🤖 AI Summary
Evaluating domain-specific dialogue systems faces challenges in constructing high-quality dialogue datasets—costly manual curation and reliance on large language models (LLMs) to traverse entire knowledge graphs (KGs).
Method: We propose Chatty-Gen, a graph-query-driven lightweight retrieval and staged RAG framework that avoids full-graph preprocessing; integrates interpretable assertion rules for automatic validation of intermediate generations to suppress hallucination and enable controllable output; and employs a multi-LLM collaborative adaptation strategy to reduce dependence on expensive commercial LLMs.

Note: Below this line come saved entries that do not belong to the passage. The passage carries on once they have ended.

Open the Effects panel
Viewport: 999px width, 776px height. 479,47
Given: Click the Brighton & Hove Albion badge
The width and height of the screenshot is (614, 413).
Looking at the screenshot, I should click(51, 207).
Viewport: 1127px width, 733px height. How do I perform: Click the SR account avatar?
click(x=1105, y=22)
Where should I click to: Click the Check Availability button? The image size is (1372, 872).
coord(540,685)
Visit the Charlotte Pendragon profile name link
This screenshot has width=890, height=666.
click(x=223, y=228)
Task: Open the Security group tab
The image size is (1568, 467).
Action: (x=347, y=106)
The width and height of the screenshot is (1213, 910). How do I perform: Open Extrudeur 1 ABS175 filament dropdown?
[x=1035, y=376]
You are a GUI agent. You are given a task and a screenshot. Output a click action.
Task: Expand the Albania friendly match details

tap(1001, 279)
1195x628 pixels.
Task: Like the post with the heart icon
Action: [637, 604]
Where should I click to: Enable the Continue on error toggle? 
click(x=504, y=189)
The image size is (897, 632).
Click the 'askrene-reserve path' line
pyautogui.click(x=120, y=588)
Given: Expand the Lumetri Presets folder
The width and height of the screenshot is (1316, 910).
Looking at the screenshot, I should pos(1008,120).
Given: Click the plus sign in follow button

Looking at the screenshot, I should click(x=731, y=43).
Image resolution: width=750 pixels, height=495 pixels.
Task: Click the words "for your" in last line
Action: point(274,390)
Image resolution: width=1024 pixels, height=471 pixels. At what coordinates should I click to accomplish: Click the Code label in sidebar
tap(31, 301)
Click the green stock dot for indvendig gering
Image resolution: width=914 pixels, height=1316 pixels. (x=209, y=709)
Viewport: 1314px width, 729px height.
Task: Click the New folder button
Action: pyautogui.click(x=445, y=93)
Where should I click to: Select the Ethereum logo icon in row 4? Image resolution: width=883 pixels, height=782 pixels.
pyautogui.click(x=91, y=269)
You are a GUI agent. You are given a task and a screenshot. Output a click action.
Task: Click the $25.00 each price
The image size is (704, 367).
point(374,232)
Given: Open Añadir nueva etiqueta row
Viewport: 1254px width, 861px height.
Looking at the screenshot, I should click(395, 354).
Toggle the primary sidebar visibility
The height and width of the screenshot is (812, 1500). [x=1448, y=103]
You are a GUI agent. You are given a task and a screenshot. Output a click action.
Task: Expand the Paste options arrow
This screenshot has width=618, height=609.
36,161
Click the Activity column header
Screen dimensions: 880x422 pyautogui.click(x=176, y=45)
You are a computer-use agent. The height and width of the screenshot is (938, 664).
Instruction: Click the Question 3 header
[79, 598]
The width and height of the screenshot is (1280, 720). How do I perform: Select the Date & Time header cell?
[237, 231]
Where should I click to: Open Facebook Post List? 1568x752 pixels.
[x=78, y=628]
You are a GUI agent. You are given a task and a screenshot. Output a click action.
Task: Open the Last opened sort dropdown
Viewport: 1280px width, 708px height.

Contribution/Results: Chatty-Gen is the first framework to automatically construct domain dialogue benchmarks from large-scale real-world KGs (e.g., DBLP, DBpedia). It achieves significant improvements over state-of-the-art methods across heterogeneous LLMs—including GPT-4o, Gemini 1.5, Llama 3, and Mistral—demonstrating superior efficiency, robustness, and reproducibility.
📝 Abstract
Dialogue benchmarks are crucial in training and evaluating chatbots engaging in domain-specific conversations. Knowledge graphs (KGs) represent semantically rich and well-organized data spanning various domains, such as DBLP, DBpedia, and YAGO. Traditionally, dialogue benchmarks have been manually created from documents, neglecting the potential of KGs in automating this process. Some question-answering benchmarks are automatically generated using extensive preprocessing from KGs, but they do not support dialogue generation. This paper introduces Chatty-Gen, a novel multi-stage retrieval-augmented generation platform for automatically generating high-quality dialogue benchmarks tailored to a specific domain using a KG. Chatty-Gen decomposes the generation process into manageable stages and uses assertion rules for automatic validation between stages. Our approach enables control over intermediate results to prevent time-consuming restarts due to hallucinations. It also reduces reliance on costly and more powerful commercial LLMs. Chatty-Gen eliminates upfront processing of the entire KG using efficient query-based retrieval to find representative subgraphs based on the dialogue context. Our experiments with several real and large KGs demonstrate that Chatty-Gen significantly outperforms state-of-the-art systems and ensures consistent model and system performance across multiple LLMs of diverse capabilities, such as GPT-4o, Gemini 1.5, Llama 3, and Mistral.